Objective:  To evaluate losartan and conventional antihypertensive therapy (CT) compared with CT alone on the cost associated with end-stage renal disease (ESRD) in Hong Kong, Japan, Korea, Malaysia, Singapore and Taiwan.

Methods:  Reduction of end-points in non-insulin-dependent diabetes mellitus with the angiotensin II antagonist losartan (RENAAL) was a multinational, double-blind, randomized, placebo-controlled trial to evaluate the renal protective effects of losartan on a background of CT in patients with type 2 diabetes and nephropathy. The primary composite end-point was a doubling of serum creatinine, ESRD or death. Data on the duration of ESRD for the Asian subgroup of patients enrolled in RENAAL were used to estimate the economic benefits of slowing the progression of nephropathy. The cost associated with ESRD was estimated by combining the number of days each patient experienced ESRD with the average daily cost of dialysis from the third-party payer perspective in Hong Kong, Japan, Korea, Malaysia, Singapore and Taiwan. Total cost, converted to US dollars, was the sum of ESRD and losartan costs.
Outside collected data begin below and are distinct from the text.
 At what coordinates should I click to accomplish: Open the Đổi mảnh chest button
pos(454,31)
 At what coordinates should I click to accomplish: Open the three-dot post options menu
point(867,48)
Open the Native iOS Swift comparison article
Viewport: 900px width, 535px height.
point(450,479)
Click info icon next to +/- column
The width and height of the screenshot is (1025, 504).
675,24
Results:  Losartan plus CT reduced the number of days with ESRD by 37.9 per patient over 3.5 years compared with CT alone. This reduction in ESRD days resulted in a decrease in the cost associated with ESRD, which ranges from $910 to $4346 per patient over 3.5 years across the six countries or regions. After accounting for the cost of losartan, the reduction in ESRD days resulted in net savings in each of the six countries or regions, ranging from $55 to $515 per patient.

Conclusion:  Treatment with losartan in patients with type 2 diabetic nephropathy not only reduced the incidence of ESRD among Asian patients, but resulted in direct medical cost savings in countries or regions representing Asia.